I’m sure there’s a perfectly reasonable, pat, mealy-mouthed explanation for all this, involving Overture’s duty to balance the social aims of art with the need to run a family-friendly venue and not offend conservative donors. Forgive me for not reaching out on this one, Overture PR folks, but the boilerplate writes itself. I get it. And lest you think I’m making a reflexive complaint about censorship, I don’t necessarily think Overture (a private non-profit that receives some public funds) has an absolute obligation to display the word “cunt” to its patrons just because an artist wants to.

No, this was the wrong call on a whole different level: It fundamentally undermines the confrontational experience the Spooky Boobs artists are clearly trying to create. When a woman is labeled “crazy” or “sensitive” or a “ball and chain” or a “twat,” that is inflicted upon her regardless of her willingness to hear that word or phrase, regardless of whether she’s been forewarned of the “risk” or explicitness involved. The point is that women do not really have the freedom to avoid this explicit language, even in upstanding, family-friendly environments. When you visit The Pattern’s Vicious Influence, you should feel assaulted and a bit powerless in the face of these terms.

Additionally, when an institution signs up to work with a group called Spooky Boobs—and one that openly seeks out controversy as its MO, and by the way the name itself pokes fun at society’s fear of confronting the feminine—it loses a bit of its standing to nitpick about what’s appropriate. (PS Overture, the “twat” one is on your website with no warning or concealment anyway.) Then there’s the final irony that the end goal of the art show is to eventually remove the offending words anyway.
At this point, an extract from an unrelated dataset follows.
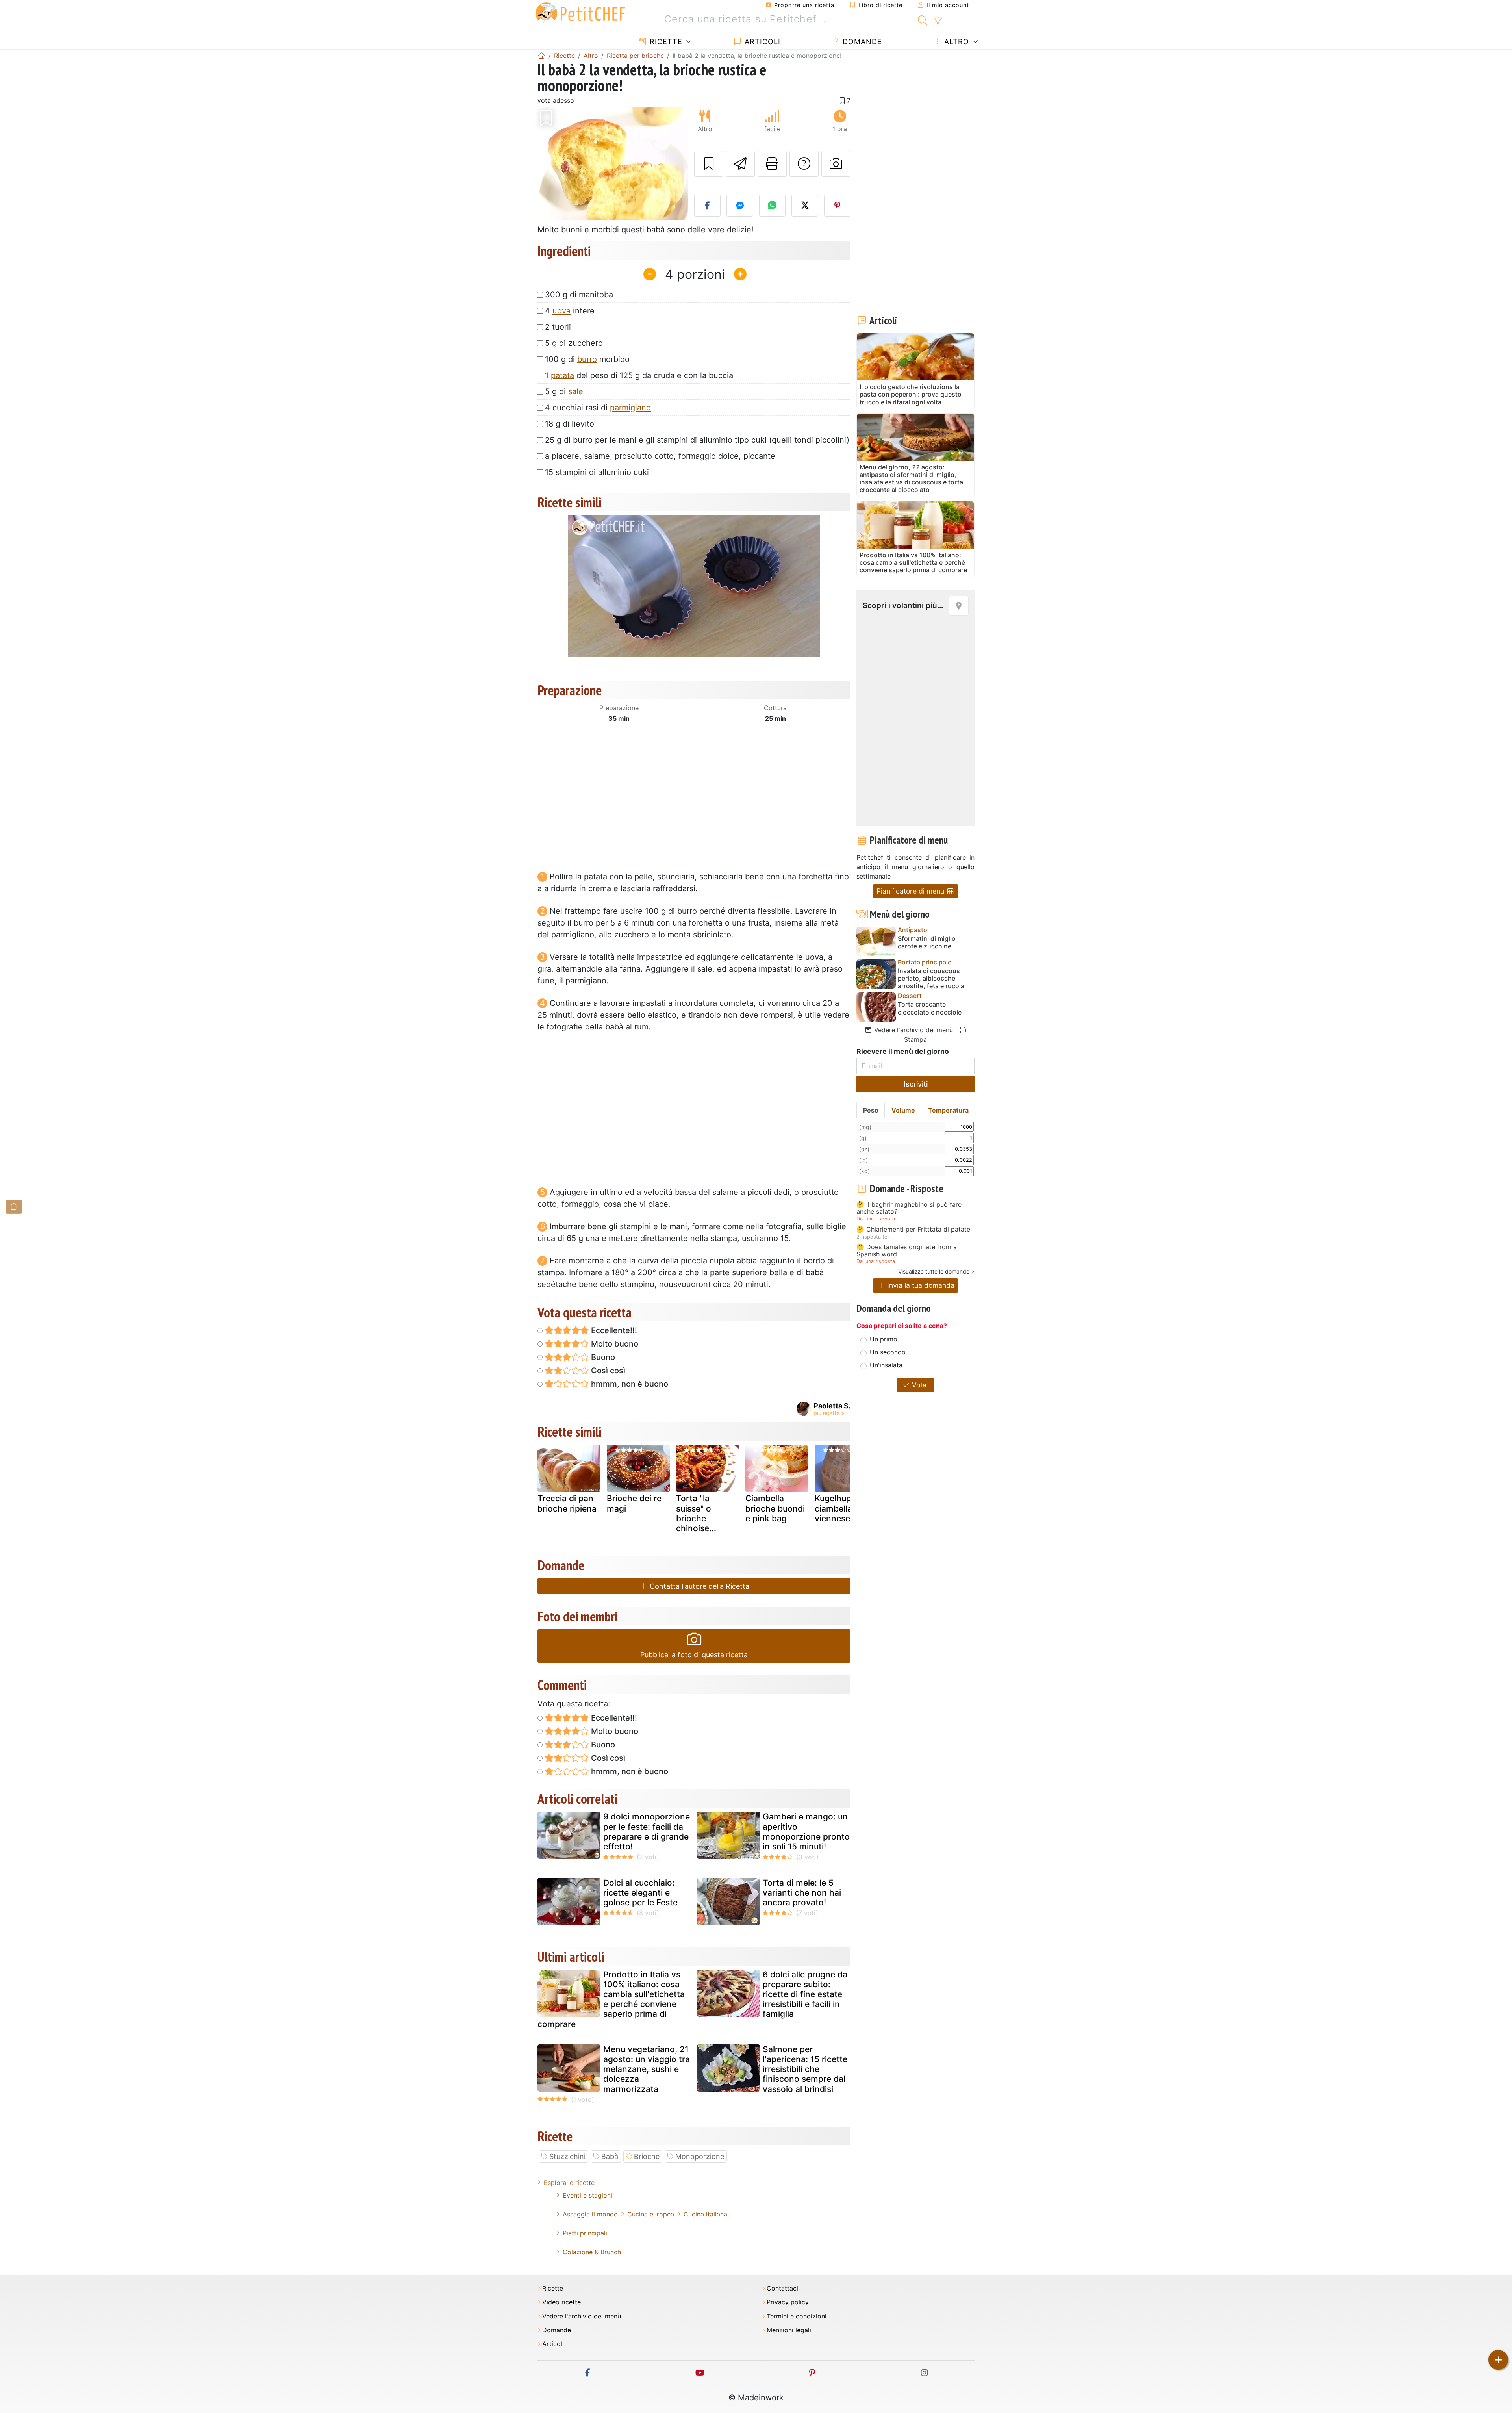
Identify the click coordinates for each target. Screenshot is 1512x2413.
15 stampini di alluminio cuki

The Overture Center does deserve credit here for hosting art shows organized by feminist and social-justice groups. Overture’s three house-run galleries plus the exceptional Watrous Gallery, hosted at Overture but curated by the Wisconsin Academy of Sciences Arts and Letters, usually make the place a good one for sampling work from a variety of Wisconsin artists. But Overture needs to be willing to let artists offend when the offense is integral to the work. Without that, its embrace of women and minorities comes off as a half-measure, and that’s far more offensive than wallpaper with the word “pussy” on it.